Thacker quit his job as a high school guidance counselor and in March 2004 founded the Education Conservancy, a nonprofit group whose mission is to help students, parents and colleges overcome “commercial interference” in the college admissions process.

In the new edition of his book “College Unranked: Ending the College Admissions Frenzy,” Thacker and admissions deans from across the country take aim at what they consider to be a growing malady of commercial excess in college admissions.

“For many high school students today, gaining admission to college has been reduced to a game to be played, and education to a prize that must be won,” Thacker wrote in his book’s introduction.

Leading this rapid commercialization of college admissions, Thacker told the Washington Post, are the popular rankings compiled by the magazine U.S. News and World Report.
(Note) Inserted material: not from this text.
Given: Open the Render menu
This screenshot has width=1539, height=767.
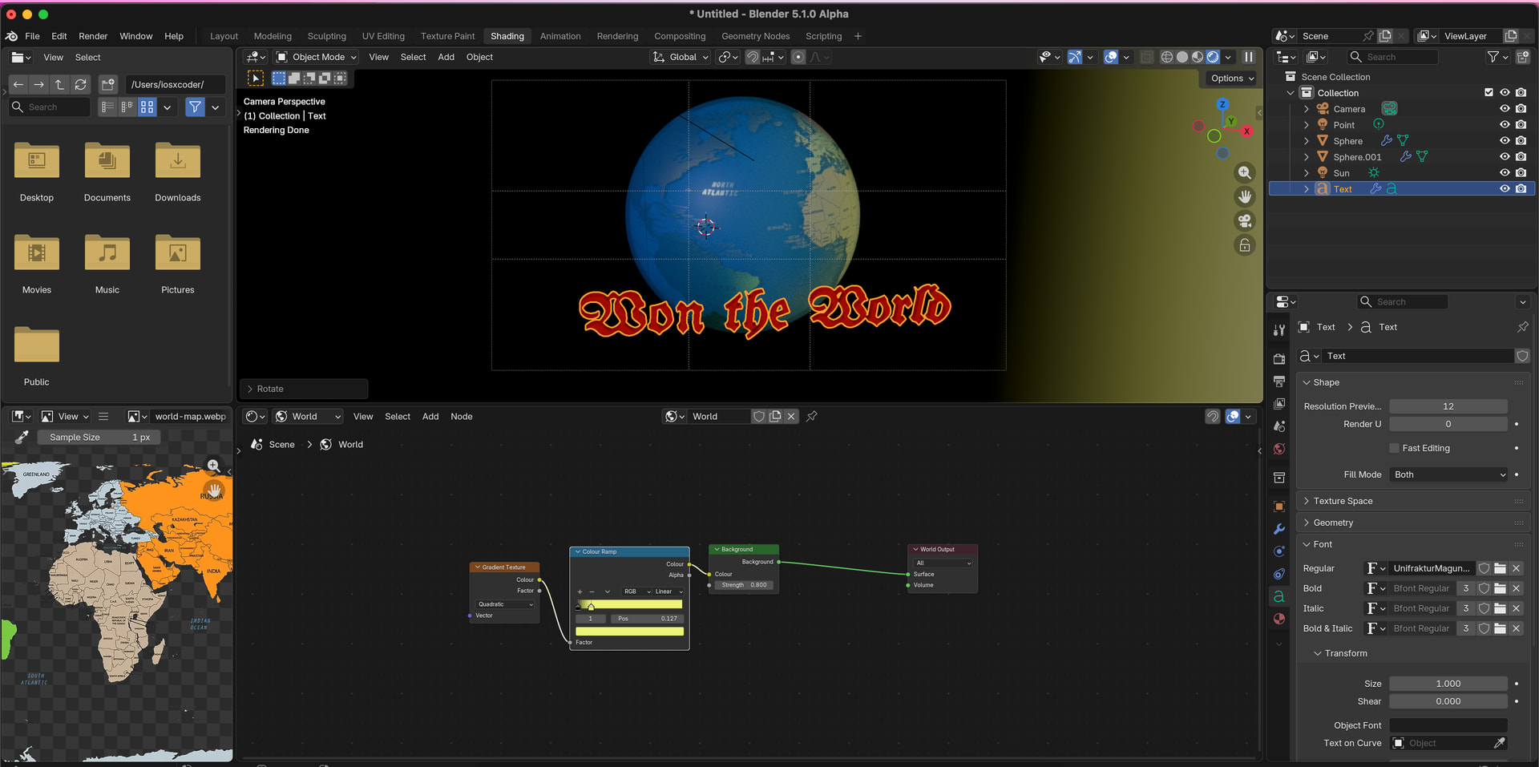Looking at the screenshot, I should coord(93,36).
“You have to go to the best college,” he said. “The best college is defined as the highest ranked college you can get into.”

Thacker also pointed to billion-dollar industries that have grown by marketing students and colleges to one another and the corporatization of the College Board, the group that oversees the SAT, as promoters of commercialization in higher education.

“The educational costs of this enterprise are incalculable,” he said.

In a January interview with SparkNotes, an online student resource offering book summaries, Thacker traced the problems of college admissions back to the early 1980s, when he said colleges sought to increase enrollment by promoting commercial practices.

Their new emphasis on self-promotion, he said, led to an increase in the cost of education as well as to an increase in competition.

“Colleges are businesses, yes, but they are businesses held in public trust, and therefore they have a duty in serving that trust,” Thacker said.

He said that colleges can serve that trust first by recognizing their special call, promoting that special call and respecting “studenthood,” which he defines as a combination of intangible, immeasurable attributes such as creativity, effort, independent thinking, passion and integrity. He added that administrators should not oversell the SAT or adhere to “ranksters.”

“What makes a student a good student [is] not necessarily their SAT scores, but their imagination, their work ethic, their interest in learning, their industry. These things you can’t rank, you can’t measure, but these are the things that matter,” Thacker said.

Thacker’s fledgling rebellion has made him a celebrity in the admissions community. Marilee Jones, dean of admissions at the Massachusetts Institute of Technology, said she hoped the Education Conservancy would develop into a think tank of “wise elders” to help guide admissions practices, according to the Chronicle of Higher Education.